When you look at systematic reviews, for people who are at high risk [of heart disease], there are benefits to modifying lifestyle and taking a cholesterol-lowering drug. But there is no benefit from the drugs for healthy women who have not already had heart disease. [Whether men with no previous disease are helped by statins is a matter of debate.] Yet it seems like you are not taking care of yourself if you don't get your cholesterol checked. I don't know what my cholesterol is, and I don't want to know. For many people, it isn't worth the cost, and the benefit is marginal.

So if the studies show no benefit for certain groups, how do these drugs get approved and prescribed to those people?

They do a lot of extrapolations—if it's good in this population, it must be good in this population and that population and that one. You end up marketing drugs to people who are of moderate to low risk. These are healthy people who you say are now patients, and they assume all the attendant costs and risks.

You also argue that high blood pressure is but one risk factor for cardiovascular disease and shouldn't automatically trigger drug treatment.

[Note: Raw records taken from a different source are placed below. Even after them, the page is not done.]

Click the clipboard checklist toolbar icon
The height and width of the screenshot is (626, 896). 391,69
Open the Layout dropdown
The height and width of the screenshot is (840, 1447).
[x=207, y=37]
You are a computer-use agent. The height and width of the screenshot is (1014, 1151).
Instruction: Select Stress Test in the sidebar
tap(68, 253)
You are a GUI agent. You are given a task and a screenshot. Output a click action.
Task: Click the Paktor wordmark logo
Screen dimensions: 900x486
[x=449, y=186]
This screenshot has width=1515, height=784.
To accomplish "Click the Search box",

But haven't the drugs to combat high cholesterol, high blood pressure, and other diseases helped raise life expectancy?

For some conditions, yes—for example, childhood leukemia. The general life expectancy is getting a little longer. Some of that has to do with basic stuff like vaccinations, trying to exercise, trying to eat properly. Our acute care system is also better. And people didn't use to wear seat belts, and they smoked more. And yes, some of the improvement is from drugs; I don't want to throw the baby out with the bath water. But chronic stuff—arthritis, Alzheimer's disease—the treatments for those are really quite marginal and have very little effect on the length and the quality of life.

Why are people receptive to being told they're sick?

We have an instant-gratification kind of lifestyle. You've got a problem; you want a quick fix. We shouldn't be surprised if some of our medical care looks like that. At one level, we're getting what we're asking for. There's also a huge amount of ignorance. We think we're getting something that is safe and effective, but we forget that every drug that has benefits can also harm.

You criticize the barrage of freebies and consulting fees that doctors get from pharma companies, as well as the practice of asking doctors to evaluate drugs when they have ties to the companies. Are doctors complicit?

When you look at the amount of money that large corporations are spending on things like pizzas and pens for doctors—these are businesses. They do this because it works. For physicians to say it won't influence judgment is naïve. And when people are involved in careers devoted to researching these drugs, the drugs become like their children; they are emotionally invested in these drugs. Asking them to stand back and be objective about them is like asking me to judge my kids in a beauty contest.

So what do you do if you're told you have, say, high blood pressure or low bone density and need medication?

There are a couple of basic and important questions that anyone should ask a physician. What exactly is the diagnosis of the condition? What would happen if I did nothing? If I am at an increased risk of something, how is it quantified? How much does that alter my risk of getting a heart attack? Ask about the entire spectrum of treatments. Are there nondrug, nutritional, lifestyle, as well as drug treatments? Ask if the drug has been tested in people like me. What happened? How many people benefited, and how many people were harmed?

What makes you optimistic that these trends will change?

I am very hopeful when I look at the new generation of physicians in the U.S. and Canada. Residents and med students are declaring themselves "pharm free." They are actively saying there's a problem. More physicians aren't seeing drug reps. Primary care physicians have little time, and they are less and less likely to spend that time hearing sales pitches. And people are savvier. They ask if their doctor is seeing drug reps, if his or her clinical judgment is being toyed with. It's not all doom and gloom. There are hopeful trends, and there are very good, thoughtful health professionals out there thinking about these things.